# Share Purchase Plan Trading



## mjim (23 September 2020)

Has anybody explored this offering being marketed  it is called Share Purchase Plan Harvester (SPP Harvester)
Idea is 
1) You purchase 1 share each of selected 300 ASX listed companies
2) If and when  any of company announces a SPP you get to participate, idea is there will be a discount, you then participate ( up to 30K per shareholder) and HOPE to sell the shares after they start trading at some profit ( Equal or above the SPP discount)

Obviously there are risks involved the main one being
- The Discount might disappear and when all the SPP participants start selling if you are not on the top of the Que you can 
Costs:
- $3000 as brokerage to get the 300 shares ( they use Interactive Brokers)
- Initial Capital for 300 shares is approx $3500
Fees:
The mob will charge 20% performance fee ( profit calculated after deducting the $3000 brokerage paid)
there is some other 1.28% cost ( I can't pin point it in teh pDS but it is there)

**Material:**
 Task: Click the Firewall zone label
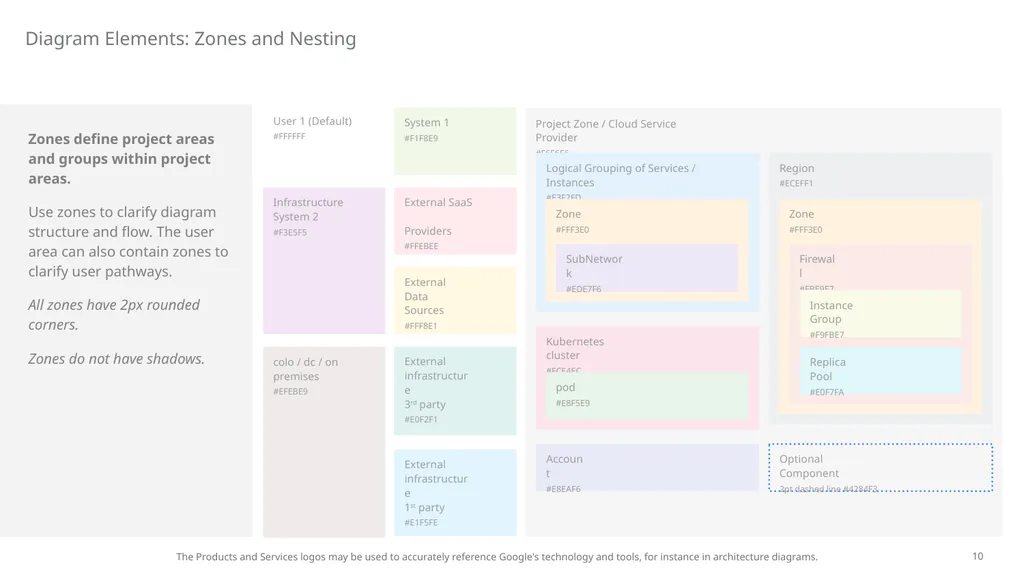[816, 266]
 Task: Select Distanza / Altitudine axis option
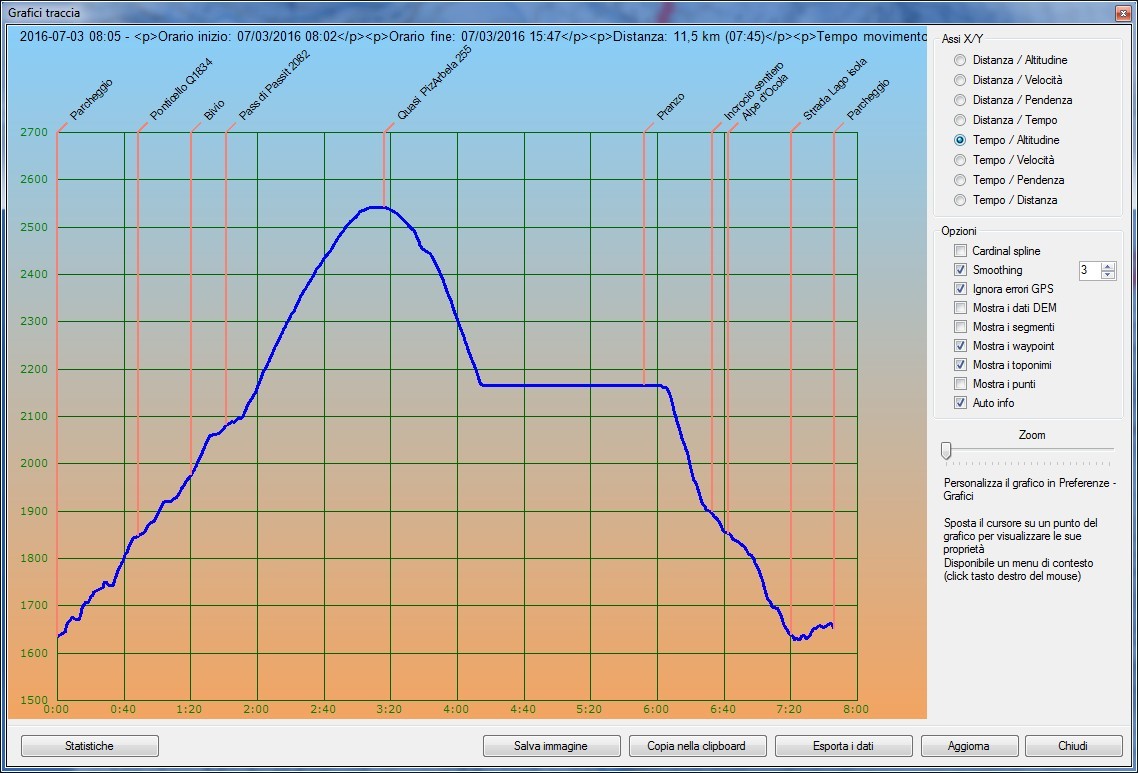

**Exercise instructions:**
1. Which costs and fees, with their amounts, does the Share Purchase Plan post list under its "Costs:" and "Fees:" headings?
2. How would you put this sentence from the Share Purchase Plan post into Spanish: "The mob will charge 20% performance fee ( profit calculated after deducting the $3000 brokerage paid)"?
3. Quote the stretch of the Share Purchase Plan post from "## mjim (23" through "use Interactive Brokers)".

**Answer set:**
1.
- Brokerage to buy the 300 shares: $3000
- Initial capital for the 300 shares: approximately $3500
- Performance fee: 20%, with profit calculated after deducting the $3000 brokerage
- Another cost: 1.28%

2. Esa gente cobrará una comisión de rendimiento del 20 % (beneficio calculado tras deducir los 3000 $ de corretaje pagados).

3.
## mjim (23 September 2020)

Has anybody explored this offering being marketed  it is called Share Purchase Plan Harvester (SPP Harvester)
Idea is 
1) You purchase 1 share each of selected 300 ASX listed companies
2) If and when  any of company announces a SPP you get to participate, idea is there will be a discount, you then participate ( up to 30K per shareholder) and HOPE to sell the shares after they start trading at some profit ( Equal or above the SPP discount)

Obviously there are risks involved the main one being
- The Discount might disappear and when all the SPP participants start selling if you are not on the top of the Que you can 
Costs:
- $3000 as brokerage to get the 300 shares ( they use Interactive Brokers)